If you're running one of the popular coding agents, they can run commands in bash which is more or less access to the infinite space of tooling I myself use to do my job.
I even use it to troubleshoot issues with my linux laptop that in the past I would totally have done myself, but can't be bothered. Which led to the most relatable AI moment I have encountered: "This is frustrating" - Claude Code thought, after 6 tries in a row to get my bluetooth headset working.
Even with all of the CLI tools at its disposal (e.g. sed), it doesn’t consistently use them to make updates as it could (e.g. widespread text replacement). Once in a blue moon, an LLM will choose some tool and use it in a way that they almost never do in a really smart way to handle a problem. Most of the time it seems optimized for using too many individual things, probably both for safety and because it makes the AI companies more money.

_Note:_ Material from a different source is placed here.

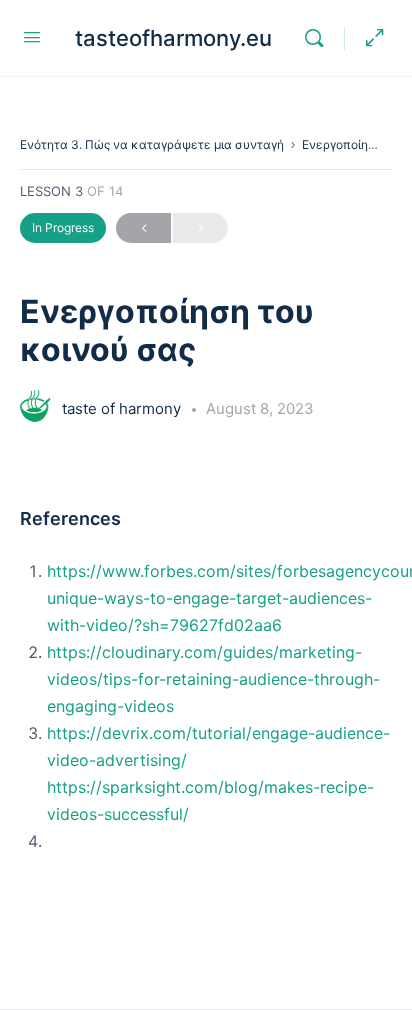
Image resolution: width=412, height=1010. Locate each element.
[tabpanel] (206, 663)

It's because the broader the set of "tools" the worse the model gets at utilizing them effectively. By constraining the use you ensure a much higher % of correct usage.
There is a tradeoff between quantity of tools and the ability of the model to make effective use of them. If tools in an MCP are defined at a very granular level (i.e. single API calls) it's a bad MCP.
I imagine you run into something similar with bash - while bash is a single "tool" for an agent, a similar decision still need to be made about the many CLI tools that are available from enabling bash.
I've never seen an LLM do anything but absolutely destroy linux. So much of their data is outdated solutions.
That the best thing about Linux(et al), it's a fairly stable target and programs and tools are pretty much the same as they were year on year. I wouldn't get it to help me with Nix, or let it loose on an EC2 instance, but doe general troubleshooting of Arch or something it's fine.
Edge cases are everywhere, obviously, but I don't let it run wild. I approve every command it runs.
same, this is 100x worse than just copy pasting commands from stack overflow.